> _Provided material_:
※ ※ ※
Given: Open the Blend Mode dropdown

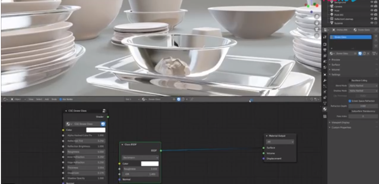Looking at the screenshot, I should click(363, 86).
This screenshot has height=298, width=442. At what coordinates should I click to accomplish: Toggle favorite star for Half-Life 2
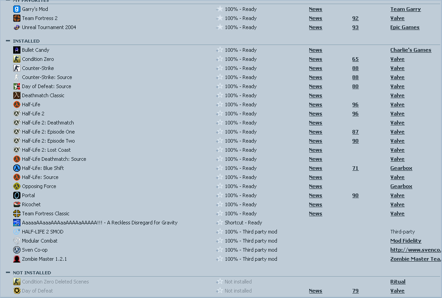point(220,114)
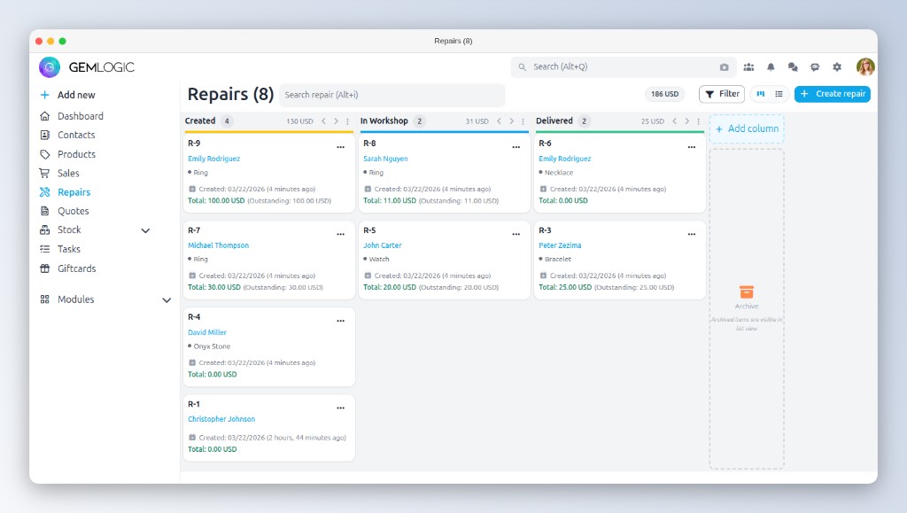Image resolution: width=907 pixels, height=513 pixels.
Task: Open the notifications bell icon
Action: pos(770,66)
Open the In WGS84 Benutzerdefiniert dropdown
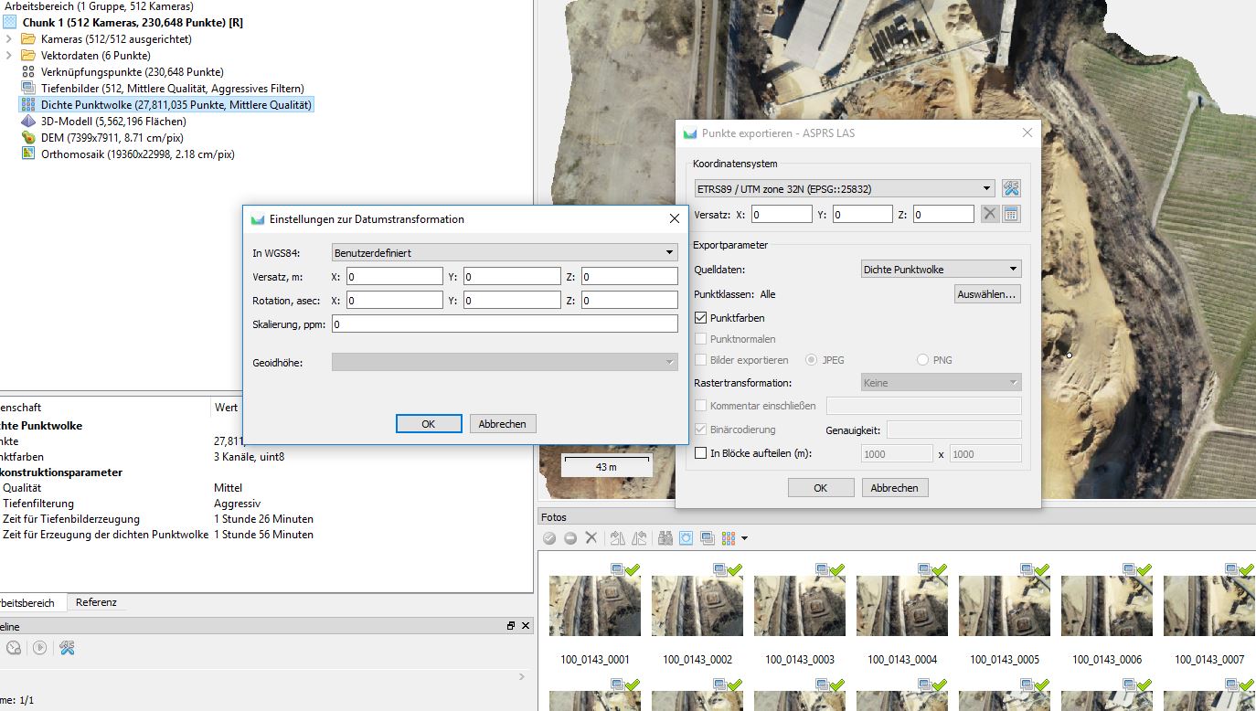This screenshot has height=711, width=1256. (504, 253)
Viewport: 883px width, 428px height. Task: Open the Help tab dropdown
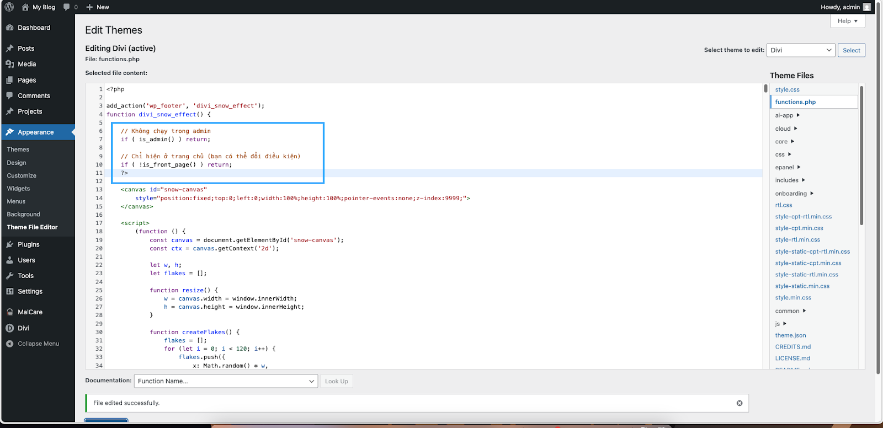(847, 21)
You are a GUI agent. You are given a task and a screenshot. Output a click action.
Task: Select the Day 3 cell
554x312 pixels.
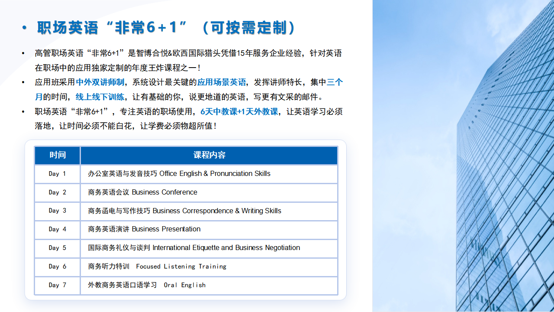point(58,211)
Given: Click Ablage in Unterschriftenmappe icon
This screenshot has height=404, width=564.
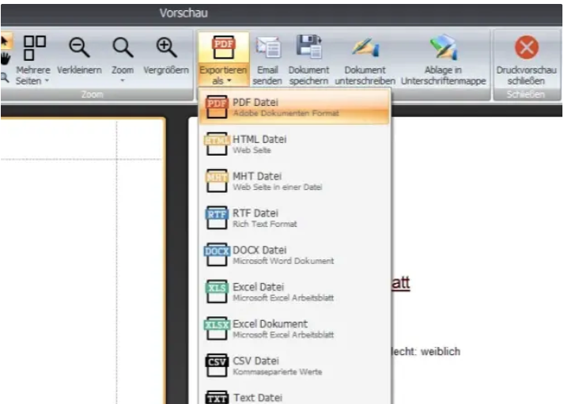Looking at the screenshot, I should click(442, 48).
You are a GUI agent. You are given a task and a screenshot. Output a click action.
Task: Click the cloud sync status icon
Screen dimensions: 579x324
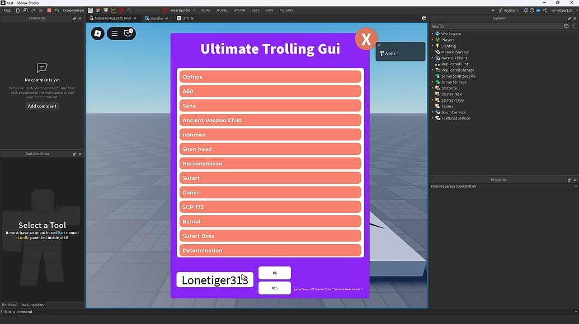click(x=538, y=10)
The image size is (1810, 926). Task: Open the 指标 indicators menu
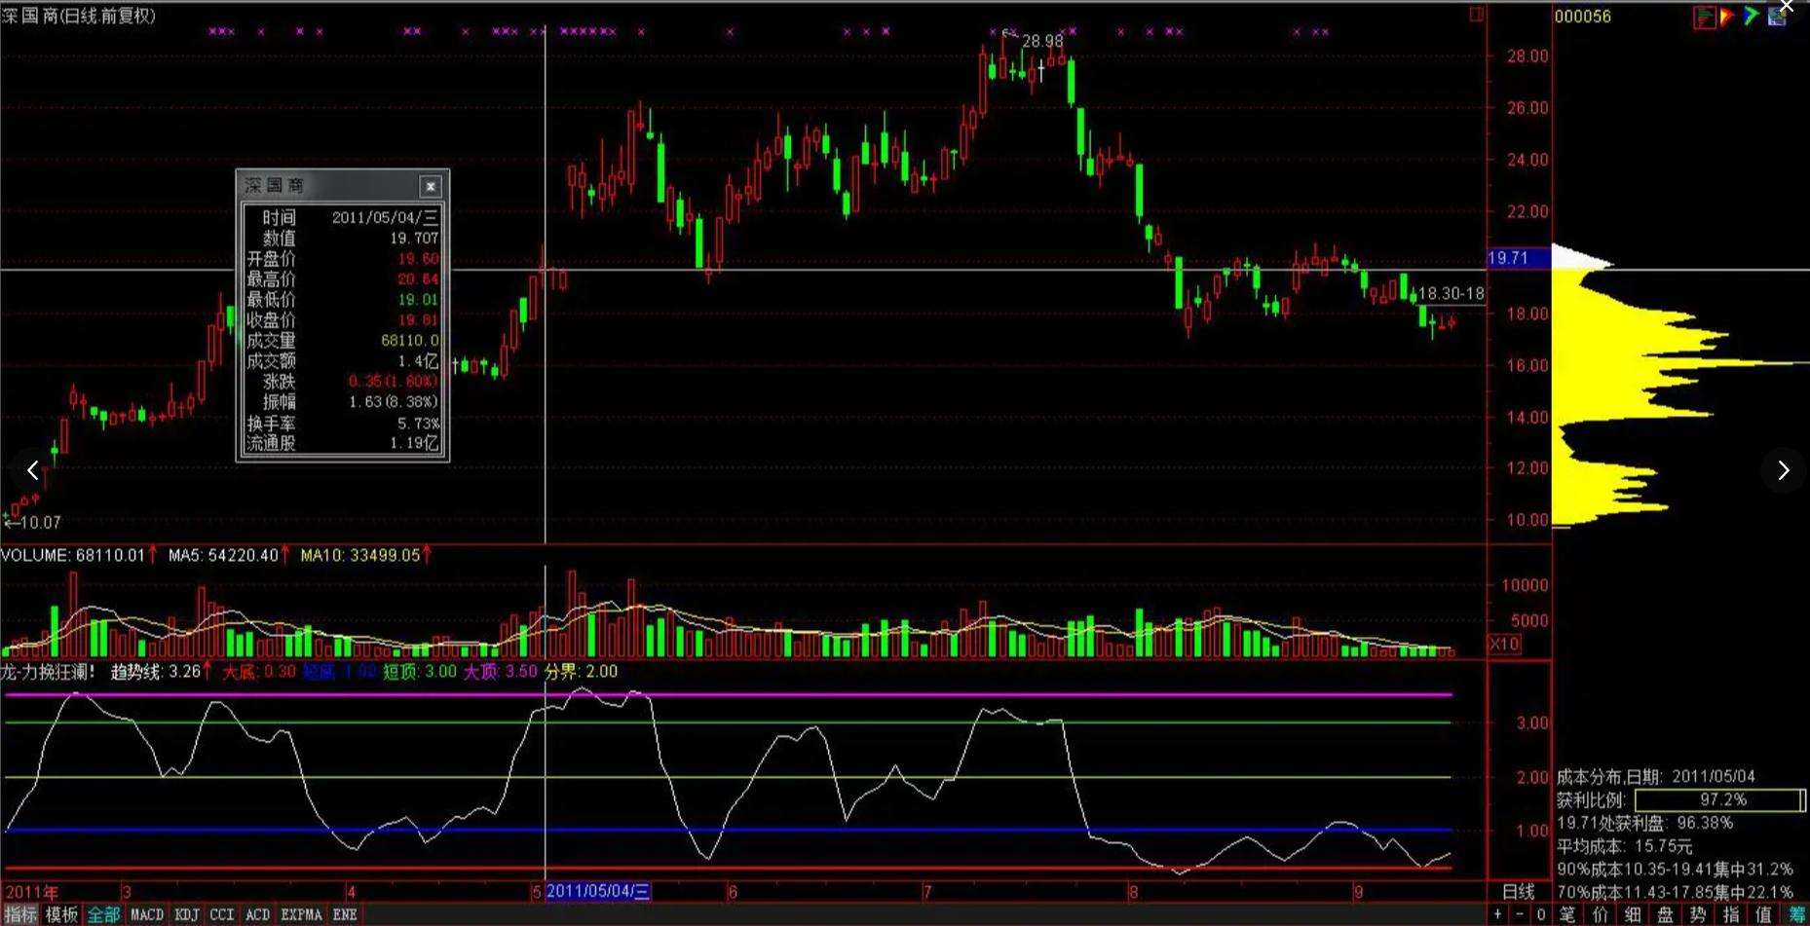(x=20, y=914)
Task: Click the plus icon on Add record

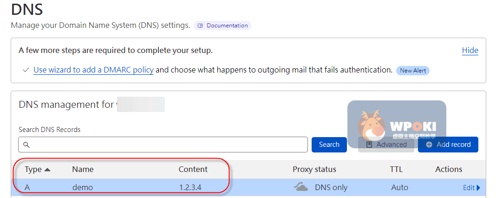Action: click(429, 145)
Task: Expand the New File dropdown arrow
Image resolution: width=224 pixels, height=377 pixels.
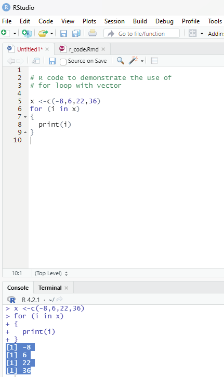Action: [15, 33]
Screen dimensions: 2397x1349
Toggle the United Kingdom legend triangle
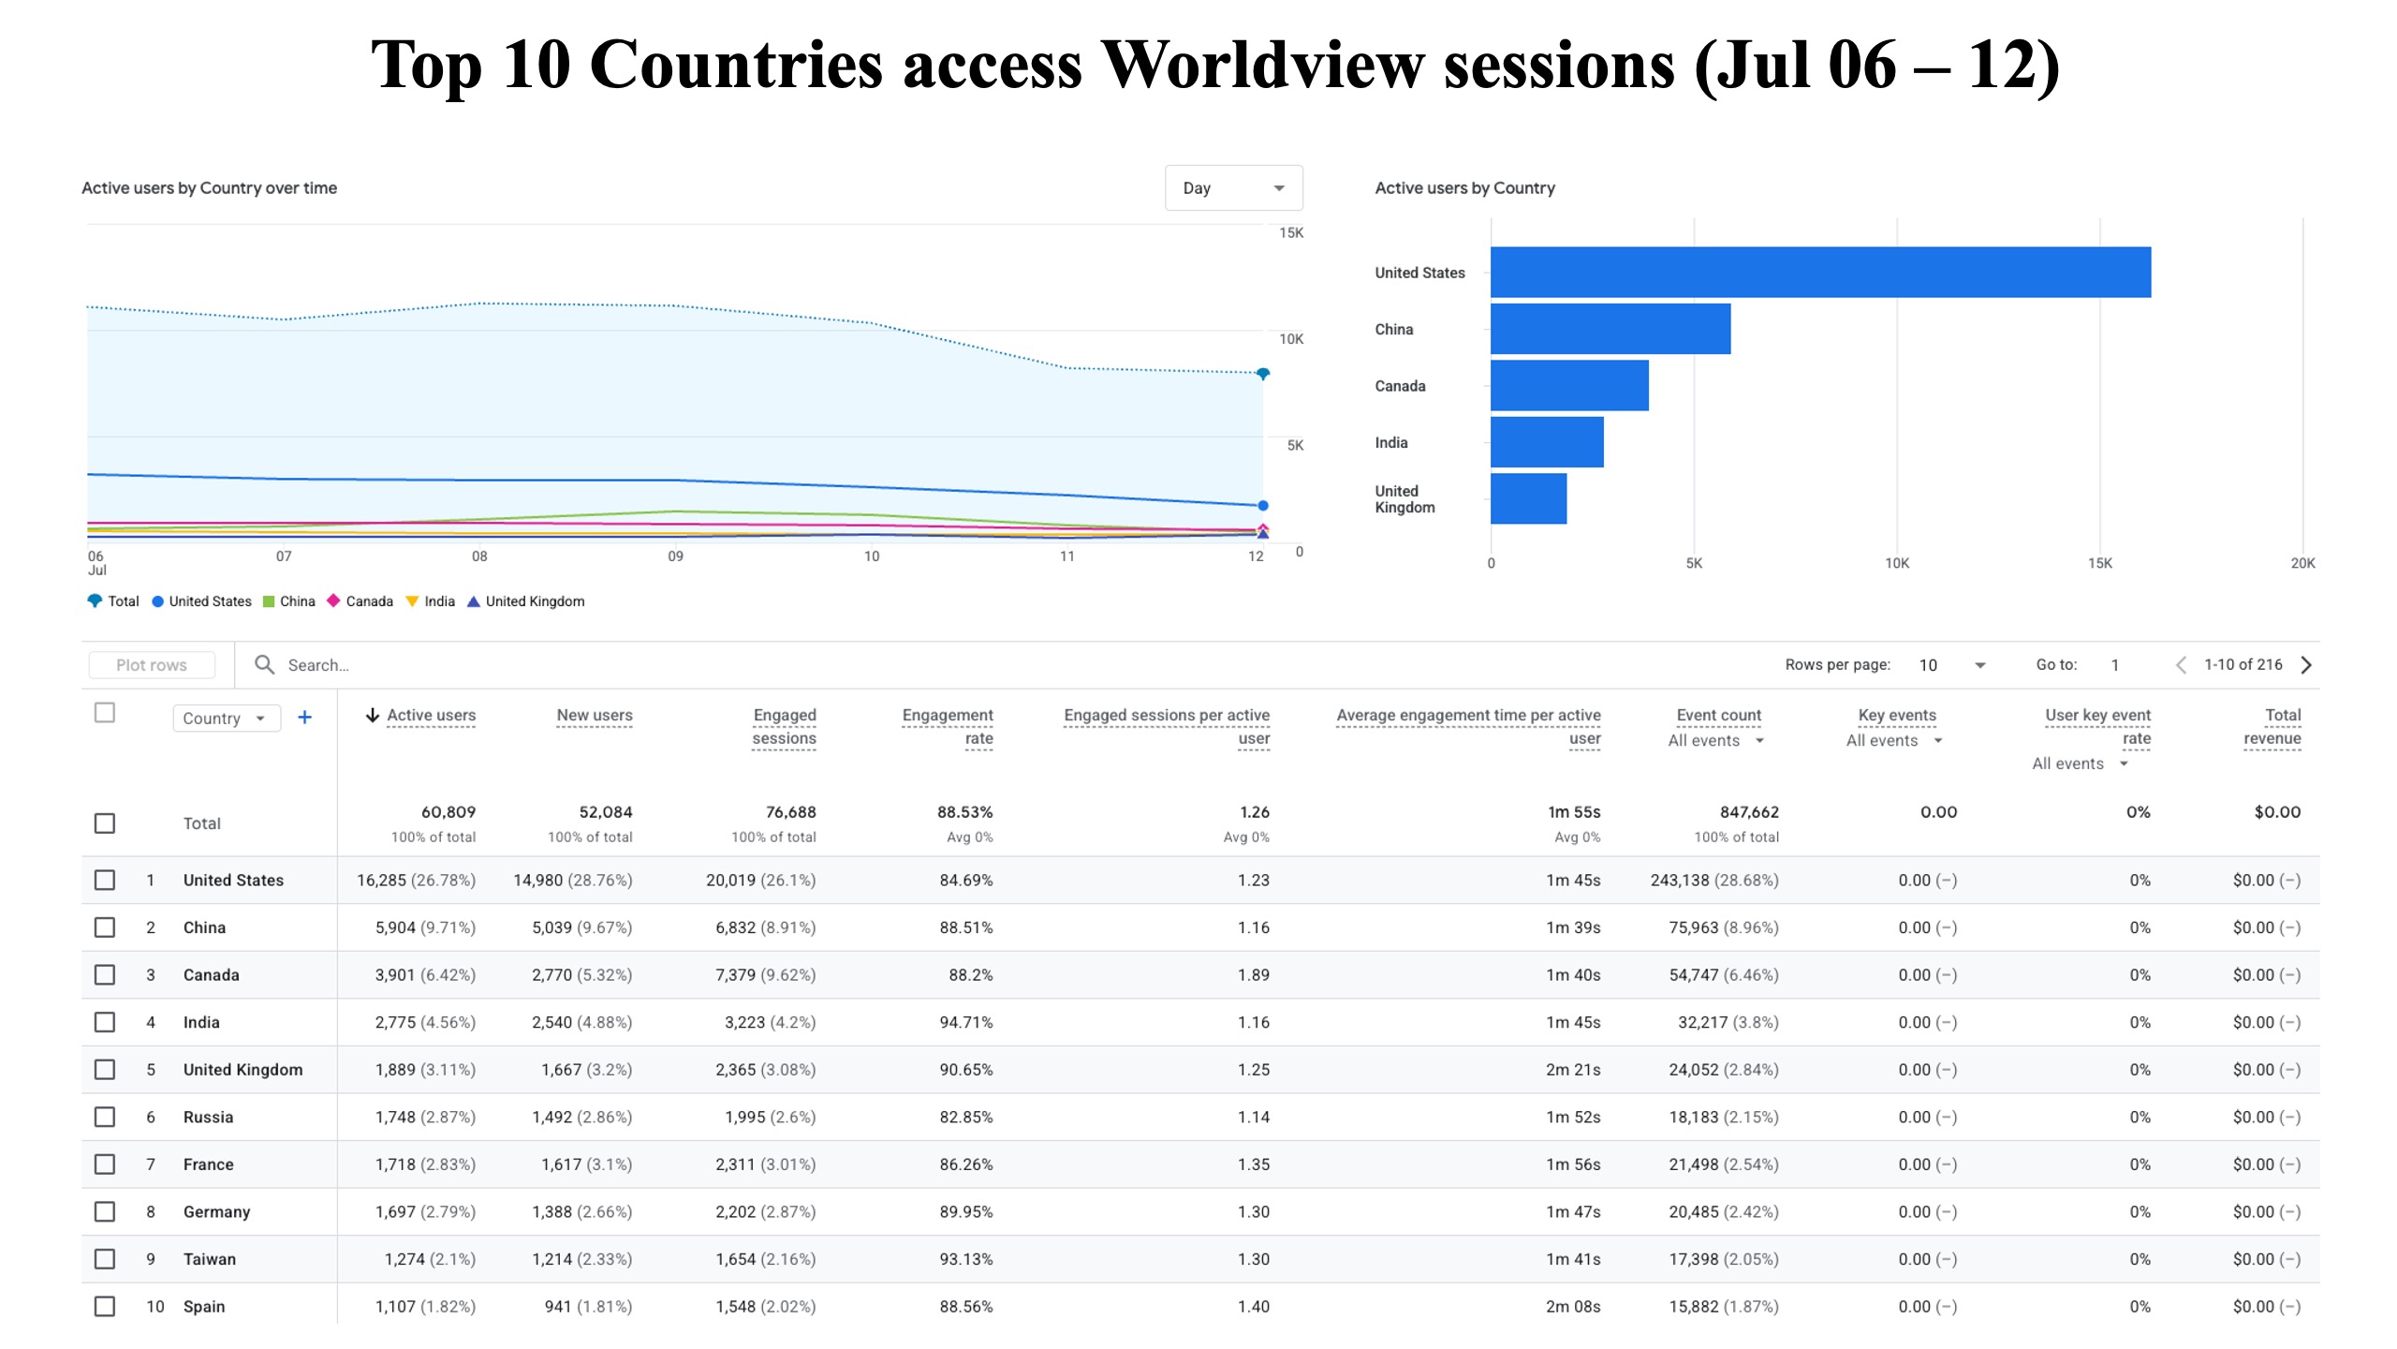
※ ※ ※
Your copy of the entries must be exact and must contain no pictures.

Given: Open the Blend Mode dropdown

Looking at the screenshot, I should click(363, 86).
This screenshot has height=298, width=442. At what coordinates should I click to accomplish: Toggle favorite star for Half-Life 2
point(220,114)
Image resolution: width=907 pixels, height=513 pixels.
Task: Open the notifications bell icon
Action: pos(770,66)
Open the In WGS84 Benutzerdefiniert dropdown
This screenshot has height=711, width=1256. (504, 253)
Viewport: 883px width, 428px height. Task: Open the Help tab dropdown
(847, 21)
You are a GUI agent. You are given a task and a screenshot. Output a click action.
Task: Select the Day 3 cell
554x312 pixels.
point(58,211)
Given: Click Ablage in Unterschriftenmappe icon
This screenshot has height=404, width=564.
Looking at the screenshot, I should click(442, 48).
You are a GUI agent. You are given a task and a screenshot. Output a click action.
Task: Click the cloud sync status icon
Screen dimensions: 579x324
click(x=538, y=10)
The image size is (1810, 926). Task: Open the 指标 indicators menu
(x=20, y=914)
Task: Click the plus icon on Add record

Action: click(429, 145)
Task: Expand the New File dropdown arrow
Image resolution: width=224 pixels, height=377 pixels.
Action: [15, 33]
Screen dimensions: 2397x1349
Toggle the United Kingdom legend triangle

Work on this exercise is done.